Ha sido una visita triste a un pasado reseñado en papel amarillento y quebradizo. Demuestra que el ayer y el mañana no son distintos al ahora
Cierro mis libracos y los devuelvo a ese cementerio que son las estanterías de cualquier biblioteca creada lo largo de los años, más por incapacidad de relacionarse socialmente que por afán de erudición, y compruebo lo sabio que era Vázquez Montalbán cuando hacía que Pepe Carvalho quemase sus libros en la chimenea. Es el único calor que pueden ofrecernos los conocimientos, más o menos útiles, que ocultan esas misteriosas envolturas con títulos tales como Floresta española de Apotegmas, el Costumari Català de Amades, las memorias de Mesonero Romanos o los viejos, viejísimos anuarios de revistas de la época.

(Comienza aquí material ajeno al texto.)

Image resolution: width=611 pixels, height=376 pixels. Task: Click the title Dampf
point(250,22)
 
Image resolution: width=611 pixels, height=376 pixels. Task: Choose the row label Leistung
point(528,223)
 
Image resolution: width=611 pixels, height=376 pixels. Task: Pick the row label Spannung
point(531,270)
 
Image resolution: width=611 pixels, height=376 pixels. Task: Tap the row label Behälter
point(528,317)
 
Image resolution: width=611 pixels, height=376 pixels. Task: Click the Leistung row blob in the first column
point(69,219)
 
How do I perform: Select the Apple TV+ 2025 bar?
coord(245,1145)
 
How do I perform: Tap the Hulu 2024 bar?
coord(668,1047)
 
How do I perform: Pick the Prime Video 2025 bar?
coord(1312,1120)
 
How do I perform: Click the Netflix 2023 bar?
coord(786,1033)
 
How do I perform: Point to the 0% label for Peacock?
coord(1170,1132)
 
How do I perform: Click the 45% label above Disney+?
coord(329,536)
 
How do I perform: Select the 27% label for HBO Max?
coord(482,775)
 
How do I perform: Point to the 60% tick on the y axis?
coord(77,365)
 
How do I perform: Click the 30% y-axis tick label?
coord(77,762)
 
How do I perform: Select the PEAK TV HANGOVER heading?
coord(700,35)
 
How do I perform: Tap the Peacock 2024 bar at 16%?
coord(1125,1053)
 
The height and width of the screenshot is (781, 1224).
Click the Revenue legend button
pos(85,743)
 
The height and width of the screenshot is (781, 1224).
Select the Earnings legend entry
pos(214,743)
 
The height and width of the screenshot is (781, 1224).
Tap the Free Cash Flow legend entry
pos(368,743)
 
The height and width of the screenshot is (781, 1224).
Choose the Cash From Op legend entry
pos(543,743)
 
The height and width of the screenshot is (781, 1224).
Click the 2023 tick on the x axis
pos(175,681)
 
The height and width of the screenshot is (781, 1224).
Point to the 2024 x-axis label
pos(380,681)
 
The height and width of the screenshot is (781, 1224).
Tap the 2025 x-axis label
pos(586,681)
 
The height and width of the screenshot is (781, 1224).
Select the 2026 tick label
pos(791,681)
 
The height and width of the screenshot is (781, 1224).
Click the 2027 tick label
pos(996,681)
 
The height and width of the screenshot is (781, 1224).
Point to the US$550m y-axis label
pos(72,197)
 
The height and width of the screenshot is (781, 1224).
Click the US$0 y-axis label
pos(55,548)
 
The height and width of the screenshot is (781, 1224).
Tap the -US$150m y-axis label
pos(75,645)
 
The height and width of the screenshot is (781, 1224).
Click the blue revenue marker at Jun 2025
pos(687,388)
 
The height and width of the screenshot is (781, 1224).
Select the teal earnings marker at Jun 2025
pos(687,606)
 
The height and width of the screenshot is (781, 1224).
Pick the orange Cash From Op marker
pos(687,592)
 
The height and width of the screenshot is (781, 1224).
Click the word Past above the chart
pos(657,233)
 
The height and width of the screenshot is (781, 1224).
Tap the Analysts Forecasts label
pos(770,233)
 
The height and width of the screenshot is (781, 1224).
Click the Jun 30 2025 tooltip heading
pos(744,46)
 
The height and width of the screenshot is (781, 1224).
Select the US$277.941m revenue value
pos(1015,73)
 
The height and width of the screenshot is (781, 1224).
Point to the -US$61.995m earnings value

Ha sido una visita triste a un pasado reseñado en papel amarillento y quebradizo. Demuestra que el ayer y el mañana no son distintos al ahora. Incluso la mascarilla y los guantes que llevo por el polvo acumulado en mis más de tres mil libros tienen una vigencia que, dadas las circunstancias, es significativa. No sé a ciencia cierta qué estaba buscando, pero sí sé lo que he encontrado. El virus del lector es peligroso pues suele predisponerte a la melancolía, a considerar que todo tiempo pasado fue igual, a que jamás aprendemos nada y a que la condición humana es la que es, aunque cada generación se empeñe en demostrar que es infinitamente superior a la que la precedió.
Soy consciente que no he escrito un artículo de política. Hablo de leer y recordar. Es, por tanto, triste, crepuscular. Lo dijo Borges, hay lectores que son cisnes más tenebrosos que los escritores. Eso sí es actualidad, miren por donde: son tiempos tenebrosos. Y vulgares, terriblemente vulgares.